→ **Exercise directions**
Restrict the output to the lines below starting at the one that contains "The height and width of the screenshot is (936, 975)." and ending at the one that contains "This screenshot has height=456, width=578.", and restate them word for word, both ends included.

→ **Study material**

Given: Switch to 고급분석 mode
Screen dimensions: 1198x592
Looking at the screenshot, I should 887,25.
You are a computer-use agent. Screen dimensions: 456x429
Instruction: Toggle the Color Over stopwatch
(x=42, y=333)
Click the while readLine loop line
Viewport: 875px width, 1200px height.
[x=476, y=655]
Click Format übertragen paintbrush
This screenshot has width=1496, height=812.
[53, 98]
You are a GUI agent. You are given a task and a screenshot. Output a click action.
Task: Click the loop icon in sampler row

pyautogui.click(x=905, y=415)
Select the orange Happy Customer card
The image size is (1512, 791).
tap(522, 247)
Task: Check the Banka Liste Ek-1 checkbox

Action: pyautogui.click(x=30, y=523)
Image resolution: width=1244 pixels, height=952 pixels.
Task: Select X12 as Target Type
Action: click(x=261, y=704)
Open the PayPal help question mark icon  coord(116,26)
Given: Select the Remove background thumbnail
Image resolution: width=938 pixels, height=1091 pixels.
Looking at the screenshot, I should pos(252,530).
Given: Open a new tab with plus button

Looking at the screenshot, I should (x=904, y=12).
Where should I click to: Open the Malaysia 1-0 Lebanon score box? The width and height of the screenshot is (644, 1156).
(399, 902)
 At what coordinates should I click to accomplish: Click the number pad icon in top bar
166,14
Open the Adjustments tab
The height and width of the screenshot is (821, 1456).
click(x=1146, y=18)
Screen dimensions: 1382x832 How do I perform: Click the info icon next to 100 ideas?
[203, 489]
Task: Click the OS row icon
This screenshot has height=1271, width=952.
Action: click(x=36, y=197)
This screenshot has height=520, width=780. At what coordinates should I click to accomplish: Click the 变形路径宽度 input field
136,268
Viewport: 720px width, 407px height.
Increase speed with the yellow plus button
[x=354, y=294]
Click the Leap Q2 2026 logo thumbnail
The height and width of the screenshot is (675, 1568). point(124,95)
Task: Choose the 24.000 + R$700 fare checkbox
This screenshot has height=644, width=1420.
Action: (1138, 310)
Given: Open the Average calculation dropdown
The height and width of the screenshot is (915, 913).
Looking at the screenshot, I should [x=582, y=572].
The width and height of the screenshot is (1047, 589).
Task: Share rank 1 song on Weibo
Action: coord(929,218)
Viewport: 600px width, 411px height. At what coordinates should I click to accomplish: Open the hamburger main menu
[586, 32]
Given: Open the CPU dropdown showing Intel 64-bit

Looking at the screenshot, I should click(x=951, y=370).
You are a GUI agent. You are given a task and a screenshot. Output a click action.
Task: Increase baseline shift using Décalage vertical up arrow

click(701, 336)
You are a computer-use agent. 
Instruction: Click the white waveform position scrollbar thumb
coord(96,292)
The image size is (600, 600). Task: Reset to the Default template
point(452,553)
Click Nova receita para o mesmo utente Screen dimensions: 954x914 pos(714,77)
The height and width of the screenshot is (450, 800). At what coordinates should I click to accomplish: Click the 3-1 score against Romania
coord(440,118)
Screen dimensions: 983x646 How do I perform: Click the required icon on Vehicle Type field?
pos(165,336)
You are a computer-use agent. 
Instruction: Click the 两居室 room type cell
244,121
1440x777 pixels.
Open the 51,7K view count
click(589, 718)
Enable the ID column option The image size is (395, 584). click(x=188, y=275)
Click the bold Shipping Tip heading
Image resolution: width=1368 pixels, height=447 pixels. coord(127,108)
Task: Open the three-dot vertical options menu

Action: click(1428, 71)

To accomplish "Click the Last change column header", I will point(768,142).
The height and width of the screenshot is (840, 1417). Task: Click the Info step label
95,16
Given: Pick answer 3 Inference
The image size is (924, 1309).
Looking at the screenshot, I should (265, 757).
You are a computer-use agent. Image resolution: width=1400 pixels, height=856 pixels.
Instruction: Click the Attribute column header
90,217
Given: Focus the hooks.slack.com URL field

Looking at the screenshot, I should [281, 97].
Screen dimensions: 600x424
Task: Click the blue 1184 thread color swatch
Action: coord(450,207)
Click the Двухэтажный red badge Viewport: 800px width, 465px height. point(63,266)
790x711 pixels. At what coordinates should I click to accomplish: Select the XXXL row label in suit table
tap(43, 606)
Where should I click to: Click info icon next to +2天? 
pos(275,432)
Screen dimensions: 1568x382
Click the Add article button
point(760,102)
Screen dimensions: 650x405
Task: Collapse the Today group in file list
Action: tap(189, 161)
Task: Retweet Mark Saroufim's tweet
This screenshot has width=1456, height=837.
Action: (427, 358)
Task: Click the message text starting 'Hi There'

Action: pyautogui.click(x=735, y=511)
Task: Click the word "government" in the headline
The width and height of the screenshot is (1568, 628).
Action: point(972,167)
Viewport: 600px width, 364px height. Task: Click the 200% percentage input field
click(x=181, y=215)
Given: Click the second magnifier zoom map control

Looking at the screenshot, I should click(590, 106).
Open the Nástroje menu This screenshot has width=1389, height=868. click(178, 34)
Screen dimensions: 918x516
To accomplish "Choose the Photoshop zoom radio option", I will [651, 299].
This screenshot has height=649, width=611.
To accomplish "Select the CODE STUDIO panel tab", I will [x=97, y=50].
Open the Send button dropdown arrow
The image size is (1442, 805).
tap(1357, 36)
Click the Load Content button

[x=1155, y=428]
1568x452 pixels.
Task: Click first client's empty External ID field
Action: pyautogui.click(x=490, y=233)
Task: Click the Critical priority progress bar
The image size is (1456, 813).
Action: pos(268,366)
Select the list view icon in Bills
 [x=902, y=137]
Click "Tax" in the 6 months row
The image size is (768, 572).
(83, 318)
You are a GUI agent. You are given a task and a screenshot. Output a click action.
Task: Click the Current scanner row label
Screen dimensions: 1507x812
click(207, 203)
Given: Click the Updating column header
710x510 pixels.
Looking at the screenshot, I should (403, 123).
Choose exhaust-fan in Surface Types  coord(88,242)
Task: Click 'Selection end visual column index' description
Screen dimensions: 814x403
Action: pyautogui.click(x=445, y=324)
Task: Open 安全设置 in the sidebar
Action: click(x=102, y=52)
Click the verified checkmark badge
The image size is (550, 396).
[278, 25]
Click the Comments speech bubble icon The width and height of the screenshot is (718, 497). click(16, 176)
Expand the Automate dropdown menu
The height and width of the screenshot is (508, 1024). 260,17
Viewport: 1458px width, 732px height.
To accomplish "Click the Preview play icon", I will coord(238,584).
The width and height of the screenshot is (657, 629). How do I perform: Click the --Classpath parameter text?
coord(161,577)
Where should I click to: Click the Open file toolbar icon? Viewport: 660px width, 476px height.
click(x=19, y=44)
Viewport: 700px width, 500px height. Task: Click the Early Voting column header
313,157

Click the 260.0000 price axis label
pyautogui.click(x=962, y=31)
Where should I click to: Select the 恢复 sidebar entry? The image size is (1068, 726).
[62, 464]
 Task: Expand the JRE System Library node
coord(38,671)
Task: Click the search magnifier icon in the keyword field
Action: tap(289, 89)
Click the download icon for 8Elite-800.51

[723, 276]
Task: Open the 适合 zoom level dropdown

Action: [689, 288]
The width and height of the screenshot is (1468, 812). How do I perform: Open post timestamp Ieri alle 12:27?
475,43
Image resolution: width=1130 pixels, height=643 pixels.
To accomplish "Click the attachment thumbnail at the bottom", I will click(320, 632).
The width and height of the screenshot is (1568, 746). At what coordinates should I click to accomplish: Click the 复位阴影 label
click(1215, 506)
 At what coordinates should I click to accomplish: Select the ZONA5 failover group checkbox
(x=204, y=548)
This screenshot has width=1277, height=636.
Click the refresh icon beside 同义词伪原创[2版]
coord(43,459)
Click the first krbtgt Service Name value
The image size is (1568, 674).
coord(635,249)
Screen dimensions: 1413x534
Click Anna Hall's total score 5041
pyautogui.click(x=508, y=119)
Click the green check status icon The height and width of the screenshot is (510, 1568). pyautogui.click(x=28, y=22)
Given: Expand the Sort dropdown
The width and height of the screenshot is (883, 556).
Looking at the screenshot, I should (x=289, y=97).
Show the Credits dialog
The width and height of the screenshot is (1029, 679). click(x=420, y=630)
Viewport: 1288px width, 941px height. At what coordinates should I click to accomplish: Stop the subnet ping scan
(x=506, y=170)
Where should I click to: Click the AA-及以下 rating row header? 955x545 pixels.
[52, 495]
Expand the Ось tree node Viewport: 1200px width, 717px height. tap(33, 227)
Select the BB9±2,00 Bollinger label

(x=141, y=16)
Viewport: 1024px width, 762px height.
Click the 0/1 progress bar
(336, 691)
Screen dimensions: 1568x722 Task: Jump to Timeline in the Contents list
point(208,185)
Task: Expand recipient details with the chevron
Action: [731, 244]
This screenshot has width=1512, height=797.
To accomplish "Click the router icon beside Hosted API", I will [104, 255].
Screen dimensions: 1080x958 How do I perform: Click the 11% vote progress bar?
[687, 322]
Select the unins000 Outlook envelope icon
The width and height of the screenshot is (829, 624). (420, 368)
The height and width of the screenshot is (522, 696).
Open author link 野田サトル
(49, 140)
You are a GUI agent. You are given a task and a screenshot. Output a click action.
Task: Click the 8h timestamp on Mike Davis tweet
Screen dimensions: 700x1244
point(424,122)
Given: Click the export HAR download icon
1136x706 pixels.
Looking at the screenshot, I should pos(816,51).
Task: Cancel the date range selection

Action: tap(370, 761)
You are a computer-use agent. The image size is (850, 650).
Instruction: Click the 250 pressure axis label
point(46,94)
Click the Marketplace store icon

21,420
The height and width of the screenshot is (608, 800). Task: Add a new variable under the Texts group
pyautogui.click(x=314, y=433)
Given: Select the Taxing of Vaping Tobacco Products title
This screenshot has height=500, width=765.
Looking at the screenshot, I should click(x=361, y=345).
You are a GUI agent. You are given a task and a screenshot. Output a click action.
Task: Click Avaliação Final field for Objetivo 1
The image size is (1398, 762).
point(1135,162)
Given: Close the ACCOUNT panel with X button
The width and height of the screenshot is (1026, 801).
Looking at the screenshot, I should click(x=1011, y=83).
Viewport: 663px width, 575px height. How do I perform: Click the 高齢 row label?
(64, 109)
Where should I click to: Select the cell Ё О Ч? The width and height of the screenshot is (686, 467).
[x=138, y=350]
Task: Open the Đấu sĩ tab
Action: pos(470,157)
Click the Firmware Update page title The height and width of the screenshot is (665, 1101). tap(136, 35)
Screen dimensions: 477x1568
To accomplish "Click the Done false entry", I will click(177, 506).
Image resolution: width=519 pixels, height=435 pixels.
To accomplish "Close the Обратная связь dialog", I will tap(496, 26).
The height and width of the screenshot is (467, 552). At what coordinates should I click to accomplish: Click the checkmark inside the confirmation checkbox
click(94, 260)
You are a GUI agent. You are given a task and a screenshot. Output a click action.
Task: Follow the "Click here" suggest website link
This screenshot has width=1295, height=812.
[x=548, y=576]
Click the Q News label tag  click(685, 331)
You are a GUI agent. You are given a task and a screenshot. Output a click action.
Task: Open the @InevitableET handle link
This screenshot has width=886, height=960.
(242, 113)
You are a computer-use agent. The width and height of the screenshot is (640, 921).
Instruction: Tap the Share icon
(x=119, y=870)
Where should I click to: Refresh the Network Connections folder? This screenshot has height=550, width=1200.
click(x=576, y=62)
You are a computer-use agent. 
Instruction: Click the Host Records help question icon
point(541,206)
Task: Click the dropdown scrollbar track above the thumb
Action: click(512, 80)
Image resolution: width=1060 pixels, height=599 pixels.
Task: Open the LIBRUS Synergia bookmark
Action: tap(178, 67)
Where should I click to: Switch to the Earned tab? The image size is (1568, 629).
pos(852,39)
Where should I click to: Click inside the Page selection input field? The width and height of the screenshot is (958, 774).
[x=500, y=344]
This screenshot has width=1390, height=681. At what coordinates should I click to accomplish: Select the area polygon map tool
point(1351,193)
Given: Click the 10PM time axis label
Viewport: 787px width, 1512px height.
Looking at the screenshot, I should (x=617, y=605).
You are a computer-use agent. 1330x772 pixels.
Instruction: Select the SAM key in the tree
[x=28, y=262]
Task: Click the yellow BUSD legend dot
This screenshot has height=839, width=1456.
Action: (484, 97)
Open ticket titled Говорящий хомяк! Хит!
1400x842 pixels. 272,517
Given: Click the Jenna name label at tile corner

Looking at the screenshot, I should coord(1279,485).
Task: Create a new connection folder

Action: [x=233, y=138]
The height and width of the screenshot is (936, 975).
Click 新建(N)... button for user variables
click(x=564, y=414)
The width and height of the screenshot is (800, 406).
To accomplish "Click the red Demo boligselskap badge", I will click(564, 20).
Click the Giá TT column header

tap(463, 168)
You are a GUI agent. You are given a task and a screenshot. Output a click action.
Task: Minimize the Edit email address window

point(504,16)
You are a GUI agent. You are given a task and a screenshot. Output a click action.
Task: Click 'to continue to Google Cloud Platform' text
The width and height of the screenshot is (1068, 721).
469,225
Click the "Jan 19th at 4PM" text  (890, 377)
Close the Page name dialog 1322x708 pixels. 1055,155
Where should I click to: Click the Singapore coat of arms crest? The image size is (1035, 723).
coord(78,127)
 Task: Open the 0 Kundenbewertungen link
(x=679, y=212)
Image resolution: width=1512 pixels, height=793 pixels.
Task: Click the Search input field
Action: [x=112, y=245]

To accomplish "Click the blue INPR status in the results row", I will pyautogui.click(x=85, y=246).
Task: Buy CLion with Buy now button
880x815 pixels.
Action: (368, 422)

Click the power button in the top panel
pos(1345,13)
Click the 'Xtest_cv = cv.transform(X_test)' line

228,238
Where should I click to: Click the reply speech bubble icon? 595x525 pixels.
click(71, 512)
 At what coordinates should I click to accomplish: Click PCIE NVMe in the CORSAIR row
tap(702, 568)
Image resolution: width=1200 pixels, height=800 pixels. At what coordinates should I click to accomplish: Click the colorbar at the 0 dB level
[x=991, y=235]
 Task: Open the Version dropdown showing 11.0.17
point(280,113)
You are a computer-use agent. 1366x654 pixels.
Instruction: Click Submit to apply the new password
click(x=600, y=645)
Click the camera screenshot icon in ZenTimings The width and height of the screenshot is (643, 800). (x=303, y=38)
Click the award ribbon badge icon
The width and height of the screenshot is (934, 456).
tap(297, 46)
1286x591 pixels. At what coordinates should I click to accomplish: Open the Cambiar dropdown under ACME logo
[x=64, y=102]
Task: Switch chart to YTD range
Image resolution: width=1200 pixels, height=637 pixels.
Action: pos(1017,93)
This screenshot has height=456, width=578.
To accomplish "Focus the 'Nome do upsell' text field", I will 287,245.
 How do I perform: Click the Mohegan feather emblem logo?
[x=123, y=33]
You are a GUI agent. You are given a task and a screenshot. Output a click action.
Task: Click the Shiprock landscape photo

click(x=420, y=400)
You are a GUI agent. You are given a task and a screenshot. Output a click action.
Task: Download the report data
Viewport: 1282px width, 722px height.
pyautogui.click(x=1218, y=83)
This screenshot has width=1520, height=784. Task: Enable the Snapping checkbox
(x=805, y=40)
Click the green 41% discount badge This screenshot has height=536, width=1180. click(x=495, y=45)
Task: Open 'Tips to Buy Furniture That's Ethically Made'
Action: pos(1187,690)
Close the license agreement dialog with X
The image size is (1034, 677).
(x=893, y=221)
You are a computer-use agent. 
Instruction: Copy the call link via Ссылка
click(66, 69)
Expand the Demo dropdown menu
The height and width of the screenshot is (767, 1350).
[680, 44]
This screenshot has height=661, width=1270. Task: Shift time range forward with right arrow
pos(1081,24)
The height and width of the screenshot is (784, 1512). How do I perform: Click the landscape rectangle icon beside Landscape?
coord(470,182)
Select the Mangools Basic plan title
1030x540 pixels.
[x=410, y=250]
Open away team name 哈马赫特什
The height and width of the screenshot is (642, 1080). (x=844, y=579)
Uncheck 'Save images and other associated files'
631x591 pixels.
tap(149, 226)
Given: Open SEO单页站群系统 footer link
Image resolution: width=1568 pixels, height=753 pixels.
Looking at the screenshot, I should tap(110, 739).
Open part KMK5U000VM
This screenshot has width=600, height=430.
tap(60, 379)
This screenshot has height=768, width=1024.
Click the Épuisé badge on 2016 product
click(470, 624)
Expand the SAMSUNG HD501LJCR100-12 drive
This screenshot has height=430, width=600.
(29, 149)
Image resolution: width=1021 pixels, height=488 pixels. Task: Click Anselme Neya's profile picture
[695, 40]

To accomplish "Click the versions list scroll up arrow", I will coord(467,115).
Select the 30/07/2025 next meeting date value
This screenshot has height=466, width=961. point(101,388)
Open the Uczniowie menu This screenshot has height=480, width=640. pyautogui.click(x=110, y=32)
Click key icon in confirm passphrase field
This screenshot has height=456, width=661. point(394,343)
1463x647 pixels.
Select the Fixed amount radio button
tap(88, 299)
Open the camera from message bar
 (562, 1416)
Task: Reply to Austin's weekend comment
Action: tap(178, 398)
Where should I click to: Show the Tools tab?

→ **Answer space**
The height and width of the screenshot is (936, 975).
Click 新建(N)... button for user variables
click(x=564, y=414)
The width and height of the screenshot is (800, 406).
To accomplish "Click the red Demo boligselskap badge", I will click(564, 20).
Click the Giá TT column header

tap(463, 168)
You are a GUI agent. You are given a task and a screenshot. Output a click action.
Task: Minimize the Edit email address window

point(504,16)
You are a GUI agent. You are given a task and a screenshot. Output a click action.
Task: Click 'to continue to Google Cloud Platform' text
The width and height of the screenshot is (1068, 721).
469,225
Click the "Jan 19th at 4PM" text  (890, 377)
Close the Page name dialog 1322x708 pixels. 1055,155
Where should I click to: Click the Singapore coat of arms crest? The image size is (1035, 723).
coord(78,127)
 Task: Open the 0 Kundenbewertungen link
(x=679, y=212)
Image resolution: width=1512 pixels, height=793 pixels.
Task: Click the Search input field
Action: [x=112, y=245]

To accomplish "Click the blue INPR status in the results row", I will pyautogui.click(x=85, y=246).
Task: Buy CLion with Buy now button
880x815 pixels.
Action: (368, 422)

Click the power button in the top panel
pos(1345,13)
Click the 'Xtest_cv = cv.transform(X_test)' line

228,238
Where should I click to: Click the reply speech bubble icon? 595x525 pixels.
click(71, 512)
 At what coordinates should I click to accomplish: Click PCIE NVMe in the CORSAIR row
tap(702, 568)
Image resolution: width=1200 pixels, height=800 pixels. At what coordinates should I click to accomplish: Click the colorbar at the 0 dB level
[x=991, y=235]
 Task: Open the Version dropdown showing 11.0.17
point(280,113)
You are a computer-use agent. 1366x654 pixels.
Instruction: Click Submit to apply the new password
click(x=600, y=645)
Click the camera screenshot icon in ZenTimings The width and height of the screenshot is (643, 800). (x=303, y=38)
Click the award ribbon badge icon
The width and height of the screenshot is (934, 456).
tap(297, 46)
1286x591 pixels. At what coordinates should I click to accomplish: Open the Cambiar dropdown under ACME logo
[x=64, y=102]
Task: Switch chart to YTD range
Image resolution: width=1200 pixels, height=637 pixels.
Action: pos(1017,93)
This screenshot has height=456, width=578.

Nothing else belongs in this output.